Member of the National Assembly of Pakistan
- In office 18 February 2008 – May 2013
- President: Pervez Musharraf Muhammad Mian Soomro (Acting) Asif Ali Zardari
- Prime Minister: Yusuf Raza Gillani

Member of the Provincial Assembly of the Punjab
- In office 15 August 2018 – 14 January 2023
- Constituency: PP-66 Mandi Bahauddin-II

Personal details
- Born: 13 May 1961 (age 65) Phalia, Punjab, Pakistan
- Party: PMLN (2025-present)
- Other political affiliations: IPP (2023-2025) PTI (2018-2023)
- Alma mater: Bahauddin Zakariya University
- Profession: Agriculturist

= Muhammad Tariq Tarar =

Muhammad Tariq Tarar (Urdu: ًمحمد طارق تارڑ) (born 13 May 1961) is a Pakistani legislator and a former member of the National Assembly of Pakistan from Constituency NA-108 from 2008 to 2013. He was also a member of the Provincial Assembly of the Punjab from August 2018 to January 2023. He is from the village of Raike, Phalia, District Mandi Bahauddin, Punjab.

==Career==
Tarar participated in all General Elections from 1990 until 2013. He lost his first General Election in 1990 against Pir Syed Mohammad Yaqoob Shah.
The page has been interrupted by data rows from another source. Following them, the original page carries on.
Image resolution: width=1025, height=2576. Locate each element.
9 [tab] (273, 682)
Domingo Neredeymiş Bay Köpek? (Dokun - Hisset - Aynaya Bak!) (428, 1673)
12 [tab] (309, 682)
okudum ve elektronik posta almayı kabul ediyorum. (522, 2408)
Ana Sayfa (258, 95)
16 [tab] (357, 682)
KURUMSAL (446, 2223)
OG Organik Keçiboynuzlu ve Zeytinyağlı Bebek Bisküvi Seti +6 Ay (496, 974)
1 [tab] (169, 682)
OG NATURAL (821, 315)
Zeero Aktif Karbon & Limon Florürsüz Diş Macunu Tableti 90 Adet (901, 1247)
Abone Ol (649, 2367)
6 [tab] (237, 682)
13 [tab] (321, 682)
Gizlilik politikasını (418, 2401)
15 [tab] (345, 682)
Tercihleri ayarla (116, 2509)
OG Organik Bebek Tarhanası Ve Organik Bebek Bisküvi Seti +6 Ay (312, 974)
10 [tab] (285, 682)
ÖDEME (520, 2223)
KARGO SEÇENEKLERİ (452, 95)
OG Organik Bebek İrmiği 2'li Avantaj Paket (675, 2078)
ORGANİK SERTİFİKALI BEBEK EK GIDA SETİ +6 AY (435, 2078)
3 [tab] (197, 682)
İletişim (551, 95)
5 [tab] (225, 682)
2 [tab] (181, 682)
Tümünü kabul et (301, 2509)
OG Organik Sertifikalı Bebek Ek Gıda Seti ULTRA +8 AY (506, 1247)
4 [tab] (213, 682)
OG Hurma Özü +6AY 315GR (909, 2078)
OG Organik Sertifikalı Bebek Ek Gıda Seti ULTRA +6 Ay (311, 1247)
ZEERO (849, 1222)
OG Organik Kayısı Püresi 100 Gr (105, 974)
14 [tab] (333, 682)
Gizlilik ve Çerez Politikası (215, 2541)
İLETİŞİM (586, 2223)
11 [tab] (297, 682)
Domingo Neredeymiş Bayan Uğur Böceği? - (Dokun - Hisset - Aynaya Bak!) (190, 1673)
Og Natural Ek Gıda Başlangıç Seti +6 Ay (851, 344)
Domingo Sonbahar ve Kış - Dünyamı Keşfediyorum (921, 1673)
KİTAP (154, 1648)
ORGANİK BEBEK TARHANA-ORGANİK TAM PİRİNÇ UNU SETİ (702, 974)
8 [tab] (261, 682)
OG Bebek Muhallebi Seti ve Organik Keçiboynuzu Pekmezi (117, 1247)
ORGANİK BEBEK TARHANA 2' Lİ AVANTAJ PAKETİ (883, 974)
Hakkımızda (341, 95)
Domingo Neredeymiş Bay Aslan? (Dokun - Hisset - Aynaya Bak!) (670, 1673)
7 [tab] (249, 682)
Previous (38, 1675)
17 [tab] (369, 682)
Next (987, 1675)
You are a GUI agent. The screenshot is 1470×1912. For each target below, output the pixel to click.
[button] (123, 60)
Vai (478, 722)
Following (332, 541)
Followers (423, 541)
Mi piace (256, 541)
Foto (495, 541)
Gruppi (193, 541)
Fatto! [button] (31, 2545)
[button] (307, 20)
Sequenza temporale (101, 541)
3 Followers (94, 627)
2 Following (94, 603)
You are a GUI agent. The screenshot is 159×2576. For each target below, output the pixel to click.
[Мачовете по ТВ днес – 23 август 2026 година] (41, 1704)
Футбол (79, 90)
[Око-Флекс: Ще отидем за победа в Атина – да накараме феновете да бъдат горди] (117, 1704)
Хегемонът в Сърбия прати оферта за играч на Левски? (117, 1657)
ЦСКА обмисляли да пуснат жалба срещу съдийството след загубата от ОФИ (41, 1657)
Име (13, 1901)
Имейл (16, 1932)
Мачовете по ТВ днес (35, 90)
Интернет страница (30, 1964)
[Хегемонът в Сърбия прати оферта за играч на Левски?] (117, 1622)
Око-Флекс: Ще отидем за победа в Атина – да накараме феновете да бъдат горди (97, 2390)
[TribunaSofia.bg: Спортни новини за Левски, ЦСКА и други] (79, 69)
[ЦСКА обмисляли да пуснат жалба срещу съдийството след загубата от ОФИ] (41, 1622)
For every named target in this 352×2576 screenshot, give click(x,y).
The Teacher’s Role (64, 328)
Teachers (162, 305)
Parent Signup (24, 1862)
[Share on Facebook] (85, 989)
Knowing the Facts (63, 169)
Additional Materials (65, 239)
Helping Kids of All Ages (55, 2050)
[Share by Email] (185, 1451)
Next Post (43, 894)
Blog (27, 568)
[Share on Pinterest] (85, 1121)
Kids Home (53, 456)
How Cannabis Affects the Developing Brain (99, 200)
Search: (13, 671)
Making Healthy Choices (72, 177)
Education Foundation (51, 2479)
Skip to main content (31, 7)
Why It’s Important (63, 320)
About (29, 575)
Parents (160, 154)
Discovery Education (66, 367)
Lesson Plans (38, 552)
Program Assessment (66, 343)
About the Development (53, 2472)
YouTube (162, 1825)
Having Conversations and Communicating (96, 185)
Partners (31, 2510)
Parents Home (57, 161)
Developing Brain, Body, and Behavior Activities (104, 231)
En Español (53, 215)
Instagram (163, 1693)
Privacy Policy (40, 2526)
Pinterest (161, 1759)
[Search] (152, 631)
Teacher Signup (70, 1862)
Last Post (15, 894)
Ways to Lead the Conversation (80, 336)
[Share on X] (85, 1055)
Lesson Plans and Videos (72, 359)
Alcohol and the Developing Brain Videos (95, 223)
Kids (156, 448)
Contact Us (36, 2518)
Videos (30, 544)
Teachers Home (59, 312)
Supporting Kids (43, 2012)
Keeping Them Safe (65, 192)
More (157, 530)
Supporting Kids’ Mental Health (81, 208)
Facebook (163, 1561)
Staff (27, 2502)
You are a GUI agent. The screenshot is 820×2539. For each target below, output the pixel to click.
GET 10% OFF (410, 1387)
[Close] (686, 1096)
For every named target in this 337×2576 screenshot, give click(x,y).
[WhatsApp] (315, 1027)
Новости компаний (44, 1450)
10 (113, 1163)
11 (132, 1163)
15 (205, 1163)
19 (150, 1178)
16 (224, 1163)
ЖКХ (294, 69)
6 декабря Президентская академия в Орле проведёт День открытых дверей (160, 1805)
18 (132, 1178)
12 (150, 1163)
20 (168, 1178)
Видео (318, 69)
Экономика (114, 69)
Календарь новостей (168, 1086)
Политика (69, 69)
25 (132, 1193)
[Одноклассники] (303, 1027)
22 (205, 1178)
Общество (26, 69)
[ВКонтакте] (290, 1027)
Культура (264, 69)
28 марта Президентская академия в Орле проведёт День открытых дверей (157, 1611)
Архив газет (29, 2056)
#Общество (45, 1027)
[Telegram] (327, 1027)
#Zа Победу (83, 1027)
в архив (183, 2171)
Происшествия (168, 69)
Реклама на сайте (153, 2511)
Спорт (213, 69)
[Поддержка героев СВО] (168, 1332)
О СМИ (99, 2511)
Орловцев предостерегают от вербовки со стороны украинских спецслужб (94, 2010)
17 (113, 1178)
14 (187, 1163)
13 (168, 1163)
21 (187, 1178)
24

In 1993 he was elected as a Member of Provincial Assembly, staying until 1996. In 2008 Tarar was elected Member of the National Assembly. He was Parliamentary Secretary of the Ministry of Environment from March 2009 – July 2011, and has been Federal Parliamentary Secretary for the Ministry of Information and Broadcast.

He lost his seat during the 2013 General Elections and came third with 13% of votes.

He was elected to the Provincial Assembly of the Punjab from PP-66 Mandi Bahauddin-II as a candidate of the Pakistan Tehreek-e-Insaf (PTI) in the 2018 Punjab provincial election.

He ran for a seat in the Provincial Assembly from PP-66 Mandi Bahauddin-II as a candidate of the PTI in the 2023 Punjab provincial election.